▶ _Task statement_
Please continue the court order below on the sanctions motion, starting right after its last sentence.

▶ _Provided text_
::::::::

Opinion
Civil Action No. 1:17-3032-RMG
09-21-2020
ORDER AND OPINION
Before the Court is the Magistrate Judge's report and recommendation ("R & R") (Dkt. No. 139) recommending that the Court deny Plaintiff's amended motion for sanctions (Dkt. No. 85) as it applies to Defendant South Carolina Department of Corrections' allegedly lost or destroyed electronically stored information. For the reasons set forth below, the Court adopts the R &R as the order of the court.
I. Background
Plaintiff Garcia Wilson claims that Defendants violated his constitutional rights by failing to protect him from fellow inmate violence while incarcerated at Turbeville Correctional Institution. Wilson alleges that he suffered injuries as a result of six separate assaults from June 2016 through August 2017. He brings fifteen causes of action. Claims against the individual defendants are made against them in their individual and official capacities as employees of Defendant South Carolina Department of Corrections ("SCDC").

::::::::

▶ _Source material_
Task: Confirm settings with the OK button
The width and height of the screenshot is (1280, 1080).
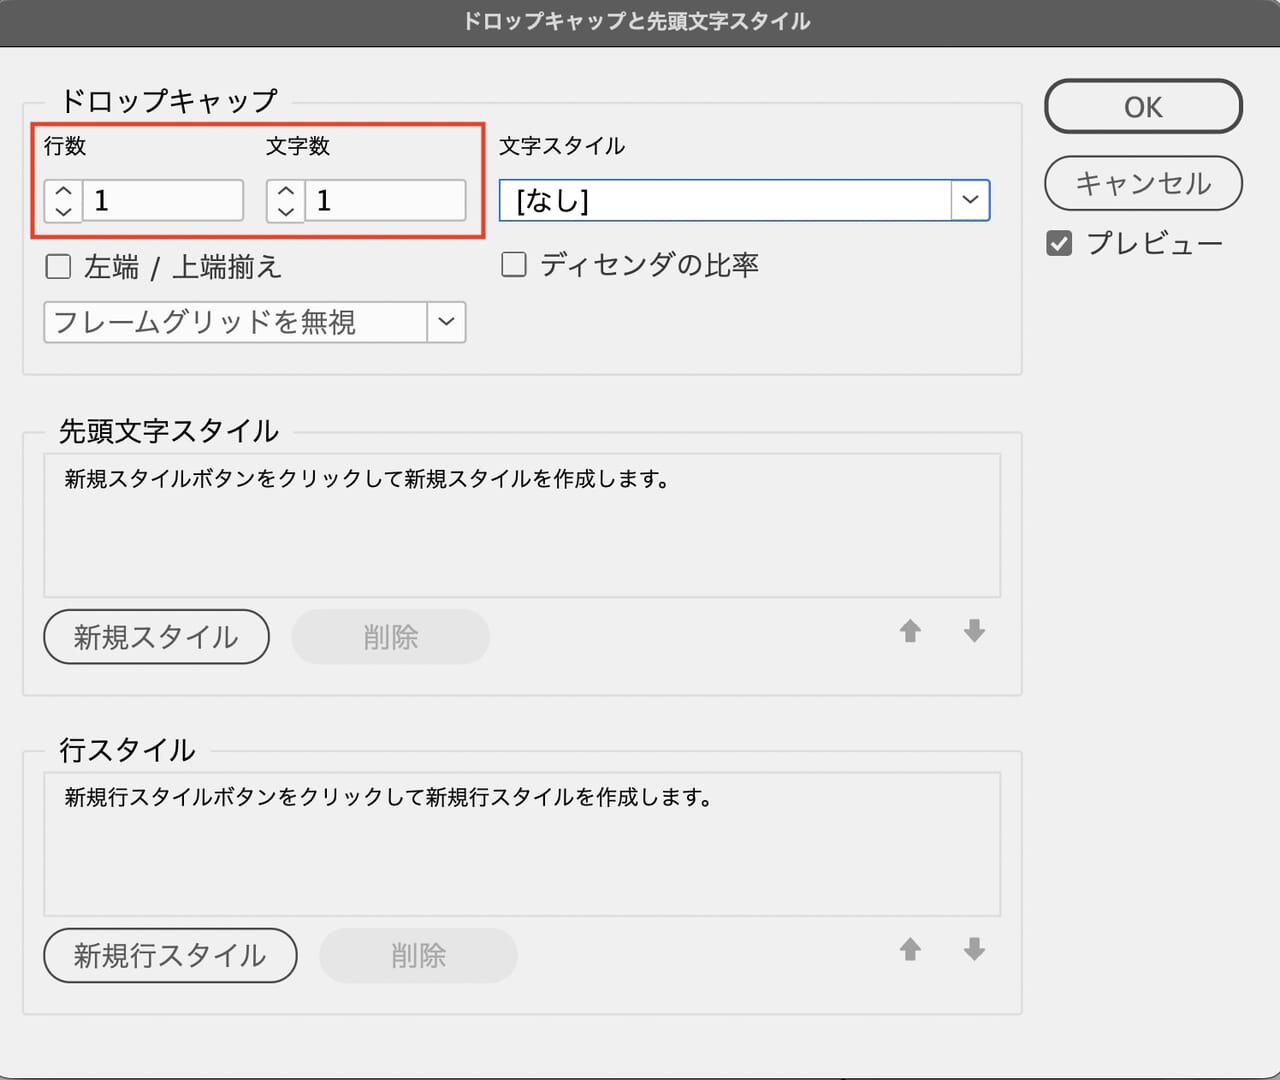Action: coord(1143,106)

::::::::

▶ _Answer to this task_
II. Legal Standard
A. Review of the R & R
The Magistrate Judge makes only a recommendation to this Court. The recommendation has no presumptive weight and the responsibility to make a final determination remains with the Court. See, e.g., Mathews v. Weber, 423 U.S. 261, 270-71 (1976). The district court may "accept, reject, or modify, in whole or in part, the findings or recommendations made by the magistrate judge." 28 U.S.C. § 636(b)(1)(C). Where there are specific objections to the R & R, the Court "makes a de novo determination of those portions of the report or specified proposed findings or recommendations to which objection is made." Id. In the absence of objections, the district court reviews the R & R to "only satisfy itself that there is no clear error on the face of the record in order to accept the recommendation." Fed. R. Civ. P. 72 advisory committee's note; see also Camby v. Davis, 718 F.2d 198, 199 (4th Cir. 1983) ("In the absence of objection . . . we do not believe that it requires any explanation.").
B. Sanctions Pursuant to Rule 37(e) of the Federal Rules of Civil Procedure
Spoliation is "the destruction or material alteration of evidence or the failure to preserve property for another's use as evidence in pending or reasonably foreseeable litigation." Silvestri v. Gen. Motors Corp., 271 F.3d 583, 590 (4th Cir. 2001). Spoliation must involve more than the "negligent loss or destruction of evidence," as "the alleged destroyer must have known that the evidence was relevant to some issue in the anticipated case, and thereafter willfully engaged in conduct resulting in the evidence's loss or destruction. Turner v. United States, 736 F.3d 274, 282 (4th Cir. 2013). A district court's power to sanction spoliation derives from two sources, Rule 37(e) and its "inherent power . . . to redress conduct 'which abuses the judicial process.'" Id. (quoting Chambers v. NASCO, Inc., 501 U.S. 32, 45 (1991)).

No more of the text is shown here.